Tracking down and consulting some of the founding and previous Stempra committee members, the group produced some final proposed changes to the constitution. The aim is that these changes remain true to the initial purposes of Stempra while enabling the organisation to continue to develop and grow in a changing environment and ultimately remain relevant to the needs of its members.

So what happens now? To modify the constitution before the next AGM we must hold a Special General Meeting. We will ensure you receive details of the date, time and place and the planned business at least three weeks in advance. At the meeting there will be an opportunity to discuss and raise any concerns over the proposed changes and they will then be decided by a simple majority of those present and eligible to vote. Each Stempra member has one vote which must be given personally.

Following the meeting, we will circulate the updated constitution and place it on the Stempra website.

Simon Levey
Communications Officer, Queen Mary, University of London
SimonL@stempra.org.uk

Tara Womersley
Press and PR Officer, University of Edinburgh
Tara@stempra.org.uk

Becky Purvis
Policy and Public Affairs Manager, AMRC
Becky@stempra.org.uk

From the Chair

From the Chair

Happy new year to all Stempra members.

Well – 2009 was an interesting year as ever for science.

Highlights included the hugely successful World Conference of Science Journalists hosted in London with science journalists from around the globe descending on the capital. Stempra ran a sell-out event on how best to generate quality international coverage. (Thank you Elspeth Bartlet and Claire Bithell!)

In a time of general gloom and uncertainty within the general media and many cutbacks and redundancies, a few outlets stand out for their commitment to science. The BBC put science back into the mainstream with the launch of Bang Goes The Theory on BBC One and The Times launched a new monthly magazine, Eureka. The mood looks set to continue in 2010 with the Royal Society’s 350th anniversary and the BBC’s Year of Science.
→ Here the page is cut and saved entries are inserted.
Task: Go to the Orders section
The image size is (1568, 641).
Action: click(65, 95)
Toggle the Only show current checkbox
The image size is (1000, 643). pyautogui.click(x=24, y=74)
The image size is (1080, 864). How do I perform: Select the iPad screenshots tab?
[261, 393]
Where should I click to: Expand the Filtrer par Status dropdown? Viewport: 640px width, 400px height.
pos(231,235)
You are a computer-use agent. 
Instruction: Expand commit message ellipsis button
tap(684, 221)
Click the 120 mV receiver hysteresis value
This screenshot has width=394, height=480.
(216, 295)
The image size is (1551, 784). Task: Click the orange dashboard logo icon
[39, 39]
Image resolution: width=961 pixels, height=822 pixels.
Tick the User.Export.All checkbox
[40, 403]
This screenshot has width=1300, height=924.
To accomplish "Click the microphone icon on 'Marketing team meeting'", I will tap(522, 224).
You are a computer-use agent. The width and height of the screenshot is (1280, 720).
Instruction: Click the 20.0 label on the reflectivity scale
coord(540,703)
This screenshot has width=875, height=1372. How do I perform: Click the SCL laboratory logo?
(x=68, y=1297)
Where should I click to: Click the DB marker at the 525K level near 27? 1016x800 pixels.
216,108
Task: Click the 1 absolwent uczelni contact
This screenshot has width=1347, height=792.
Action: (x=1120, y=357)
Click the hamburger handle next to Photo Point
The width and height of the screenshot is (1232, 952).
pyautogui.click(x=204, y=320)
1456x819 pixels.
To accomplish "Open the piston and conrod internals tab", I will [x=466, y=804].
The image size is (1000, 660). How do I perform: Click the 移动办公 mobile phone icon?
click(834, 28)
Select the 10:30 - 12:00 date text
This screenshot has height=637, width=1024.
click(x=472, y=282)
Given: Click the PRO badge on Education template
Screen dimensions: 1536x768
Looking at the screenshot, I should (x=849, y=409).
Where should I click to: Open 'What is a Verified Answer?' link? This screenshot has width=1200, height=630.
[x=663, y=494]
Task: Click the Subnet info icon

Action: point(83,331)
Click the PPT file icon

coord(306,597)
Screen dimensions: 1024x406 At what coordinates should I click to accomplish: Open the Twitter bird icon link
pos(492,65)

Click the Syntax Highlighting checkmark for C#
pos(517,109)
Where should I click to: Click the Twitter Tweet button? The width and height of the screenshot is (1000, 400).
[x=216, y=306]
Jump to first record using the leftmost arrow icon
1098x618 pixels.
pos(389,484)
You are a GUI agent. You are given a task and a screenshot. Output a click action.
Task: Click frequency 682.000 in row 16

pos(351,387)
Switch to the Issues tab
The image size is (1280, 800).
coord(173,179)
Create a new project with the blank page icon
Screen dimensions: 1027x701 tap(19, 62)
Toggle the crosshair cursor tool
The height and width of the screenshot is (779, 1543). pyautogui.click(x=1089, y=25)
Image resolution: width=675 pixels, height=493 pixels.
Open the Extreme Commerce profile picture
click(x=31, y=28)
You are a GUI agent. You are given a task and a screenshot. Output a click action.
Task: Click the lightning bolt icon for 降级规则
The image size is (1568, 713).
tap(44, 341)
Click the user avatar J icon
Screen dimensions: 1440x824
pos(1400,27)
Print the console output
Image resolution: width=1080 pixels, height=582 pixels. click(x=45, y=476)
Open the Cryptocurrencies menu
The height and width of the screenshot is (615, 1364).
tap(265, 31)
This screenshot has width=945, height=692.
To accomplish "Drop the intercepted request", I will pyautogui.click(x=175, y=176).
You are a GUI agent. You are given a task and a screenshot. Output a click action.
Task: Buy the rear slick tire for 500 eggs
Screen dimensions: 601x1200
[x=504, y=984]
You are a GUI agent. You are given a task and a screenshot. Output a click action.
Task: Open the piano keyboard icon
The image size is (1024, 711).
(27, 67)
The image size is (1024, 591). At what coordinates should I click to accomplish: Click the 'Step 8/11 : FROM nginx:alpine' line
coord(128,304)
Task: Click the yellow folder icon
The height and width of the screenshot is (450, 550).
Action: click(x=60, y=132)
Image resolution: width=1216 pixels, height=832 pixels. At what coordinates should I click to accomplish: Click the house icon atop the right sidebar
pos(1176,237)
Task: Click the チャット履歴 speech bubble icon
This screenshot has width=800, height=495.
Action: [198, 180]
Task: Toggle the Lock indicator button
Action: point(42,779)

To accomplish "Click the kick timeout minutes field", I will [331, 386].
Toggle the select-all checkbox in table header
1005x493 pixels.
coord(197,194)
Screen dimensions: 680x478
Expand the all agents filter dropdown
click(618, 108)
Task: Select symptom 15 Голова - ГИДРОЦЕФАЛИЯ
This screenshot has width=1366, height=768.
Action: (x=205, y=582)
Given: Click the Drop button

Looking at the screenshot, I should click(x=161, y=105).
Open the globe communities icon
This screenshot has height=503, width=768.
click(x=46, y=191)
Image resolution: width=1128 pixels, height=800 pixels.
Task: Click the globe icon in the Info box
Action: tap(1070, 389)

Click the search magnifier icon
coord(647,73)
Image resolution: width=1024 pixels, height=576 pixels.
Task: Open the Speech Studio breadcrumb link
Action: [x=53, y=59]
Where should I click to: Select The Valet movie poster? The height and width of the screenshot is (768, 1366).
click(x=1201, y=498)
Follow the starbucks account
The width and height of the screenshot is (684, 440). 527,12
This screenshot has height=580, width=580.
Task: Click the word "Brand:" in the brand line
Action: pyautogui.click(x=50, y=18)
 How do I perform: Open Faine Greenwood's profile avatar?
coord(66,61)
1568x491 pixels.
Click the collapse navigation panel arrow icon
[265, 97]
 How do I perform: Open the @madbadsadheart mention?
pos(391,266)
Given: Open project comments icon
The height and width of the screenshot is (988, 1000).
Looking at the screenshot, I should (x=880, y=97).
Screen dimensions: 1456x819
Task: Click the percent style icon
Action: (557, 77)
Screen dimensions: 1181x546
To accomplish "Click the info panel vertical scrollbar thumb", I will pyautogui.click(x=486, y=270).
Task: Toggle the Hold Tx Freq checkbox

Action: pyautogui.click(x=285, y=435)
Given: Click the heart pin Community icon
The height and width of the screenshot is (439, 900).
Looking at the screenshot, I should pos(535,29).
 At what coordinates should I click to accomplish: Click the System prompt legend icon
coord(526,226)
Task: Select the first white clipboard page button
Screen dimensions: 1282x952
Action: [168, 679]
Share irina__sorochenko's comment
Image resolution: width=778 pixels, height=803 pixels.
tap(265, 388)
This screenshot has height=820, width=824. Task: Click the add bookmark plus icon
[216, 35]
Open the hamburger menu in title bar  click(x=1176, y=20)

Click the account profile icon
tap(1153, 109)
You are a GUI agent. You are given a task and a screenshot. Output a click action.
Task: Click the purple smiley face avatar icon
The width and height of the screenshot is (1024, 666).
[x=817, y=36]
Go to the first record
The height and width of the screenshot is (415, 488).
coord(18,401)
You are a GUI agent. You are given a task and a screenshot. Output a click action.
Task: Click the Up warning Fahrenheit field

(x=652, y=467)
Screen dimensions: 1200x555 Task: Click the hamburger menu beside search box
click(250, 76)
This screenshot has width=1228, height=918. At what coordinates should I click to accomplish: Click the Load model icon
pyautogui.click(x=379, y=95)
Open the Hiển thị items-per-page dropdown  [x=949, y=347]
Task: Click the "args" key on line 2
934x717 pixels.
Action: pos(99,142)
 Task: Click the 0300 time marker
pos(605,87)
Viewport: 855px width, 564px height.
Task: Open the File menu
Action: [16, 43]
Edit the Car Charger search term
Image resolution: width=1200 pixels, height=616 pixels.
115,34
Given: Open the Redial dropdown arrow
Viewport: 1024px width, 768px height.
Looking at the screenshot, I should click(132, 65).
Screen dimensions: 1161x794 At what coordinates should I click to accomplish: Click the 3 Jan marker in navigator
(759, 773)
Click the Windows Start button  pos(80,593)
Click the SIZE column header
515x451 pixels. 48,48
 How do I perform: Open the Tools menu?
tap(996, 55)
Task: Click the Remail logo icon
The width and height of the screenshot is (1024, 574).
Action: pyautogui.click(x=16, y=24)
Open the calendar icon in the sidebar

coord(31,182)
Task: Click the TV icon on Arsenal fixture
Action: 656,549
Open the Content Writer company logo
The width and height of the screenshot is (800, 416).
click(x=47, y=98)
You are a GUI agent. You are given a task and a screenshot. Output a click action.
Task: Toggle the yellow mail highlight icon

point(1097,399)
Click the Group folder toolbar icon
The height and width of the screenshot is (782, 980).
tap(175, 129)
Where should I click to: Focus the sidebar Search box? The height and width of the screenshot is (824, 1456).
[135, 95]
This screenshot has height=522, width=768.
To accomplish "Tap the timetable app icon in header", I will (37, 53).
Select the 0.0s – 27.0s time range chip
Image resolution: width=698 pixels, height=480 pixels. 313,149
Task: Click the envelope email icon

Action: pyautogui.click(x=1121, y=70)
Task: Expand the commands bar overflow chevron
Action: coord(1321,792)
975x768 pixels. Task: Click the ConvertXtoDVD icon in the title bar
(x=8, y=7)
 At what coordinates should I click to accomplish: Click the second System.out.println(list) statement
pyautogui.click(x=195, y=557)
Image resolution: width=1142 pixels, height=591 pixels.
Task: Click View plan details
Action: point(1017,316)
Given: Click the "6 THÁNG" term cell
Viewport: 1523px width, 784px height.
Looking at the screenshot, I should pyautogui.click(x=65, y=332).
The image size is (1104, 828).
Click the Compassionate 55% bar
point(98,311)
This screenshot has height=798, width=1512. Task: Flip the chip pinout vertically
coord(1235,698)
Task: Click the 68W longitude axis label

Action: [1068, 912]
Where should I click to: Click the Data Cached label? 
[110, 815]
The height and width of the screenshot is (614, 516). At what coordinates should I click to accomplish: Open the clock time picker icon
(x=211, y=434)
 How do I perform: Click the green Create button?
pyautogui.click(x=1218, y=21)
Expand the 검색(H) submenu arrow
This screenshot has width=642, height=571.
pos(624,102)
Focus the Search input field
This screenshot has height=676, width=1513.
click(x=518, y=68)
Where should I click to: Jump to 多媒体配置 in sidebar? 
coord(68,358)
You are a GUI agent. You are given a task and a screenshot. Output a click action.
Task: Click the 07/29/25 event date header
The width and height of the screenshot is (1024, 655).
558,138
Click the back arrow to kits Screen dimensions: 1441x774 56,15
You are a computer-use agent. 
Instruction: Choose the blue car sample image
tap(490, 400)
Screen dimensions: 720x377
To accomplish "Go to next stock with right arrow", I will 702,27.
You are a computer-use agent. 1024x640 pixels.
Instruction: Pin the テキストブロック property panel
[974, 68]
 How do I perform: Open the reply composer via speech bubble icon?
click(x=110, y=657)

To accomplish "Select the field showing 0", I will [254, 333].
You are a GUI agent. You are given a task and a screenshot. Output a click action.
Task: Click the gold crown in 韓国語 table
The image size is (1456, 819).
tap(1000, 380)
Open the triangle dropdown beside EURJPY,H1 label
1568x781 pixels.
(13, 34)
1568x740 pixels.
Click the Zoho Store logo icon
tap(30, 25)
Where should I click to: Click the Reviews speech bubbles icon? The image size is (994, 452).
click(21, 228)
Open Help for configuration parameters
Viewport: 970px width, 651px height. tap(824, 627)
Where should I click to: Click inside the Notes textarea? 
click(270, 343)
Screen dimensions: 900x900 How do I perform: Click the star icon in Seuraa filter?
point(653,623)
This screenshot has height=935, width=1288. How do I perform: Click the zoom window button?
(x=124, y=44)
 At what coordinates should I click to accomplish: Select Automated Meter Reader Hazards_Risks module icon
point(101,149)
The end of 2009 also left us with Nutt-gate and Climate-gate. In 2010, Stempra will certainly be hoping to get to the bottom of some of the issues raised with the people involved.

Following Stempra’s AGM in April, we also decided to review our constitution to ensure it is still relevant for the Stempra membership and will serve the organisation well in the future. We went back and consulted with the founding members of Stempra, many of whom are still active members of the organisation today.   We didn’t want to lose any of their valuable experience and insight. In our feature article, you can compare for yourselves the committee members who got us started and the current committee members who have taken up the mantle and we hope to circulate the moderately revised constitution to all Stempra members for their consideration in the new year.

As ever, I’d like to thank the committee for all their efforts in putting together 2009′s fantastic programme of informative and fun events.

I look forward to seeing you at an event soon and hearing from you in 2010.